Melissa didn’t know this when she called, and she certainly walked away with an earful!
She asked some great questions that I’d never thought about before, like how I define the “sanctity of marriage.” I told her there’s a vast range of marriage styles and marital traditions seen in the long history of humanity: monogamy, polygamy, polyandry, arranged marriages, political marriages, shotgun marriages – even an old Chinese custom of women technically marrying a dead man for the preservation of her property and independence.
Unfortunately, too often, the rules and laws of marriage have benefitted families, dynasties, businesses, and, of course, men, without any regard for the freedom, autonomy, or well-being of women. And certainly, throughout the ages, many people, both men and women, have been stuck in marriages which should have ended long ago, but for the repressive laws of their societies and cultures.

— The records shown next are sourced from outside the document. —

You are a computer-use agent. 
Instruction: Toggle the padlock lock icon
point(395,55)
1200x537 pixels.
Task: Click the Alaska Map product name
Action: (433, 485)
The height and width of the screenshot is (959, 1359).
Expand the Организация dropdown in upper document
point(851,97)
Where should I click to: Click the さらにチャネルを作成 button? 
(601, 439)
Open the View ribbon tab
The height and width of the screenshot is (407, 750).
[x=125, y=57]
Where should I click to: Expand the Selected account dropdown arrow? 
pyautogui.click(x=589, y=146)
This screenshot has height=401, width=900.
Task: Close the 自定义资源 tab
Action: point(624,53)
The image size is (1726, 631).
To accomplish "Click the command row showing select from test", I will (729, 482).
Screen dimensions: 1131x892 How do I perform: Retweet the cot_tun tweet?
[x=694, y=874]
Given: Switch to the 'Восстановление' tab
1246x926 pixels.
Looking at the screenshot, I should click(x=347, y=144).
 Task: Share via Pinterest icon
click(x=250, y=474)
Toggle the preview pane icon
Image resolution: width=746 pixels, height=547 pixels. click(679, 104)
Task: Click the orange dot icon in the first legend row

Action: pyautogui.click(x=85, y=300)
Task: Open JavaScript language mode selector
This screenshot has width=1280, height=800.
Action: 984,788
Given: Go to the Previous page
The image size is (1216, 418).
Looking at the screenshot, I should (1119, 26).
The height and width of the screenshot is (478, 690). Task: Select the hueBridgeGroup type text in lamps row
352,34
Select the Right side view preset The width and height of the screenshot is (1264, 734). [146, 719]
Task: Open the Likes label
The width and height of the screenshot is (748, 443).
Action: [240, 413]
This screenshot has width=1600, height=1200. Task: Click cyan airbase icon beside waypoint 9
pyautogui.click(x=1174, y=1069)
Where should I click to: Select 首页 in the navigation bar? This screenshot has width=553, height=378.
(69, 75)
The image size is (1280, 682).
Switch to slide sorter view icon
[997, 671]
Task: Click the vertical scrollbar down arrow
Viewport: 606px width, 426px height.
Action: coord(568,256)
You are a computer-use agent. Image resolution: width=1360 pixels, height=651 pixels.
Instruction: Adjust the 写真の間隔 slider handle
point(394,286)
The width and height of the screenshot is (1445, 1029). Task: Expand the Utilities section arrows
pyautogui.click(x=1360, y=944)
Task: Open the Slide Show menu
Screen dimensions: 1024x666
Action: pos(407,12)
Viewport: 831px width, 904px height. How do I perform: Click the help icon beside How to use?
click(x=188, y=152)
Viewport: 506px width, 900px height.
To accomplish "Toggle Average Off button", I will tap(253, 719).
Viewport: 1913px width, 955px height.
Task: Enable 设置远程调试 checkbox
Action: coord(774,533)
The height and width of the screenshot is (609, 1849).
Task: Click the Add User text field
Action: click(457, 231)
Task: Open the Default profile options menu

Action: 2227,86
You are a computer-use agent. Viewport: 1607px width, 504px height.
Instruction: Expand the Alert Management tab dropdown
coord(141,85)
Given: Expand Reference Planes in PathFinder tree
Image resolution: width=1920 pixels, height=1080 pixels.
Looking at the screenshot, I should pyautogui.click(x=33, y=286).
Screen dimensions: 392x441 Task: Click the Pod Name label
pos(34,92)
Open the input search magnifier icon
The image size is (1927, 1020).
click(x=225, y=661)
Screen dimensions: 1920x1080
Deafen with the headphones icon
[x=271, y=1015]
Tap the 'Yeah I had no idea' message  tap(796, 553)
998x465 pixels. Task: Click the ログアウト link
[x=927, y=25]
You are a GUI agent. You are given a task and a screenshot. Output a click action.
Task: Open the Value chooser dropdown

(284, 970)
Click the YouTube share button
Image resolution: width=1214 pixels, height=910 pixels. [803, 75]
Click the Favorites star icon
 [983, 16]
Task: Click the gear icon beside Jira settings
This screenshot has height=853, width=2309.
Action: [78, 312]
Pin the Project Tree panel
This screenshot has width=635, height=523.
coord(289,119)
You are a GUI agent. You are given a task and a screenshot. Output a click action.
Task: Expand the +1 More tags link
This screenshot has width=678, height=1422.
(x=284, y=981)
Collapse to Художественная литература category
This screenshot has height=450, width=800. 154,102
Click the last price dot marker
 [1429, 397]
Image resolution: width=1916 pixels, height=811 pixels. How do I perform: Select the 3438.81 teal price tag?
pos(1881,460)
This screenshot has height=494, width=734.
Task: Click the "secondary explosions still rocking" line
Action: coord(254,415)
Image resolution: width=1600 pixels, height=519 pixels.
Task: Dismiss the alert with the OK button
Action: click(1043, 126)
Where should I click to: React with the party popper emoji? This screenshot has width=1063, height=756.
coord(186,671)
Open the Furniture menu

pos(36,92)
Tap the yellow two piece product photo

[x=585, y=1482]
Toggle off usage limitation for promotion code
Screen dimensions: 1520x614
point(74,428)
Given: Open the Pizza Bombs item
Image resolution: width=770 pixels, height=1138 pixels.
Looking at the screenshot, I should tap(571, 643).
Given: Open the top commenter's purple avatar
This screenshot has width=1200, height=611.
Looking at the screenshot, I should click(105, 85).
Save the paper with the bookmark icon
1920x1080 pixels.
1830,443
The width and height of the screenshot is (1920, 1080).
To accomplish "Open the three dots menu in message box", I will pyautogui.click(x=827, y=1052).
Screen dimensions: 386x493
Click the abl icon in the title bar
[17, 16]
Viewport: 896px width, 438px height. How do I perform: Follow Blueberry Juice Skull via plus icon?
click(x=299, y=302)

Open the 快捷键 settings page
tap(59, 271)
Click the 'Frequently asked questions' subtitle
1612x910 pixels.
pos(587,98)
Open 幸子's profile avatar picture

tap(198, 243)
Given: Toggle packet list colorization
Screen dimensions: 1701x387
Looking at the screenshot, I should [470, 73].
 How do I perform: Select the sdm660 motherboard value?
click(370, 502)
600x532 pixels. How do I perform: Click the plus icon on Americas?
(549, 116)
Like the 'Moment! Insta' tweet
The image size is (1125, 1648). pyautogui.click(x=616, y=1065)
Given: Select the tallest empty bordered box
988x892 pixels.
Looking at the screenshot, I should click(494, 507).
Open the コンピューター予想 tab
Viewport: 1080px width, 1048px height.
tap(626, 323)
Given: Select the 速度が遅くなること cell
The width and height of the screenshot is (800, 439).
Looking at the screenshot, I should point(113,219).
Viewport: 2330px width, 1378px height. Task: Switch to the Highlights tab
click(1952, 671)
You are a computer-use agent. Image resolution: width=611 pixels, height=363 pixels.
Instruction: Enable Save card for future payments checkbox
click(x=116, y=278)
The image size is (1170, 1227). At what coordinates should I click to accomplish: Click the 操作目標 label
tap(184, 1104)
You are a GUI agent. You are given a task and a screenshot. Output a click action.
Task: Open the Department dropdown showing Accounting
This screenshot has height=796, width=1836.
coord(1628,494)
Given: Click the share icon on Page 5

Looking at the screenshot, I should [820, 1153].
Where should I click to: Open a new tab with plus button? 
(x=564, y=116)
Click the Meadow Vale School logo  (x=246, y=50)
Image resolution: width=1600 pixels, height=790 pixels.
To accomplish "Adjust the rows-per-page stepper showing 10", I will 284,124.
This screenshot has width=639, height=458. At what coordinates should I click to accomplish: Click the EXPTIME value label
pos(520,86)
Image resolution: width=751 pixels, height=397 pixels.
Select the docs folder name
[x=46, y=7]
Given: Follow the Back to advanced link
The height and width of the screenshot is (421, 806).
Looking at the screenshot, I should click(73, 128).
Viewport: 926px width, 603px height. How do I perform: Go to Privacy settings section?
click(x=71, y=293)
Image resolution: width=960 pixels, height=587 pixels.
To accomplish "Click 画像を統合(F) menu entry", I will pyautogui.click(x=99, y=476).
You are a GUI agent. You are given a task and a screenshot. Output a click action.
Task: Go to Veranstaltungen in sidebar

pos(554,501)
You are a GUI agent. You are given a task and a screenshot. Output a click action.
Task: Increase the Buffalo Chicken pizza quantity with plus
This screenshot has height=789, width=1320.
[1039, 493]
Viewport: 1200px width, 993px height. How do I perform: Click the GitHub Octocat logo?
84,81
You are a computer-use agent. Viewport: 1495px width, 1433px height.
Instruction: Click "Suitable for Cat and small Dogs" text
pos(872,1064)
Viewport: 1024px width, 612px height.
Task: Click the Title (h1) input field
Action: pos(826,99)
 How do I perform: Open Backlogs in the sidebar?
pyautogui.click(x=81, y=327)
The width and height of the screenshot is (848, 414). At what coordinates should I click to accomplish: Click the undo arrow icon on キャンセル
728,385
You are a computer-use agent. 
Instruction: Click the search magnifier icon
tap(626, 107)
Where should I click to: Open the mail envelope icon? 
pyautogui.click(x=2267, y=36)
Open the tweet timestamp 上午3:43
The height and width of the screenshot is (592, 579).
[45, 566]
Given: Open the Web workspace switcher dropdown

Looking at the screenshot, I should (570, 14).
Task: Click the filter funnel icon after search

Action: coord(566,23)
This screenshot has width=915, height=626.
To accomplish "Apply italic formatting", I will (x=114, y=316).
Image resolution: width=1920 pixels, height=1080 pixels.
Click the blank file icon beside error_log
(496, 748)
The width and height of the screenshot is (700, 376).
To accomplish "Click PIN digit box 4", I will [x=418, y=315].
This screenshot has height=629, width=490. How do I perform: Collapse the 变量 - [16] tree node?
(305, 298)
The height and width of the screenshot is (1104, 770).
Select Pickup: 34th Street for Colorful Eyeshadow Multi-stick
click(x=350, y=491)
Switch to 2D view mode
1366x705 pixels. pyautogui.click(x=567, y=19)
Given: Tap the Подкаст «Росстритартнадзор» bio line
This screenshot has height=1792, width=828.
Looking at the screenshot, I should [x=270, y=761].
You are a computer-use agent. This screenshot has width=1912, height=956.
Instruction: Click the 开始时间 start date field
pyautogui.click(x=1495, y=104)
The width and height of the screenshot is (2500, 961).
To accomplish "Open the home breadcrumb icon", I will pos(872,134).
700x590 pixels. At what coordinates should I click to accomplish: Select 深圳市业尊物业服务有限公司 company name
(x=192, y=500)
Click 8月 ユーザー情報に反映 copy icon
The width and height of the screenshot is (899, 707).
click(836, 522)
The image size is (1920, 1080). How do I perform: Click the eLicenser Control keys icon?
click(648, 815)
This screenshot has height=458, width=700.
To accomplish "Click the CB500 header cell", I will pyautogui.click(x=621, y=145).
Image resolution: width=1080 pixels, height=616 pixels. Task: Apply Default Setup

So to my mind, upholding the sanctity of any marriage means adhering to the ground rules of that particular marriage, and those rules should be set by the couple themselves, and no one else.
Then she asked me the million dollar question: do I think gay marriage is any different from straight marriage. And it was clear she didn’t have a preconceived idea – she really wanted to know.
I said absolutely not. There is no difference whatsoever. Love is love. The joy of finding romance and partnership and making a long term commitment to building a life with someone shines the same way in everybody’s eyes. It’s a soul connecting to a soul and uniting formally in a manner which transforms the relationship – sometimes just legally, but more often in some charismatic, luminous, undefinable way. Gay or straight, the goal is the same: unity with the beloved.
After a few more questions, Melissa asked if I had anything more I wanted to say, and what came out of my mouth surprised us both. It’s an odd thing for a Wedding Officiant to admit, but honestly, I actually think the notion of marriage is a bunch of crap.
Don’t get me wrong, I believe in the power of ritual for life’s great moments, and I champion the psycho-spiritual value of formally uniting with another. After all, the truth is that long term relationships are hard work, and you need something to hang on to when things inevitably get rough. Formalizing commitment has great value.
However, the idea that an institution, be it a government or a religious body, has any right to define which marriages are legal and which are illegal is a bunch of sanctimonious, self-serving hogwash. Nobody, other than the people choosing to commit to each other, should decide what’s right and proper.
However, I’m not here to dismantle the system. Even I know how to pick my battles.
So, as long as people (of all stripes and persuasions) want to come to Vermont and get married, I am more than happy to serve.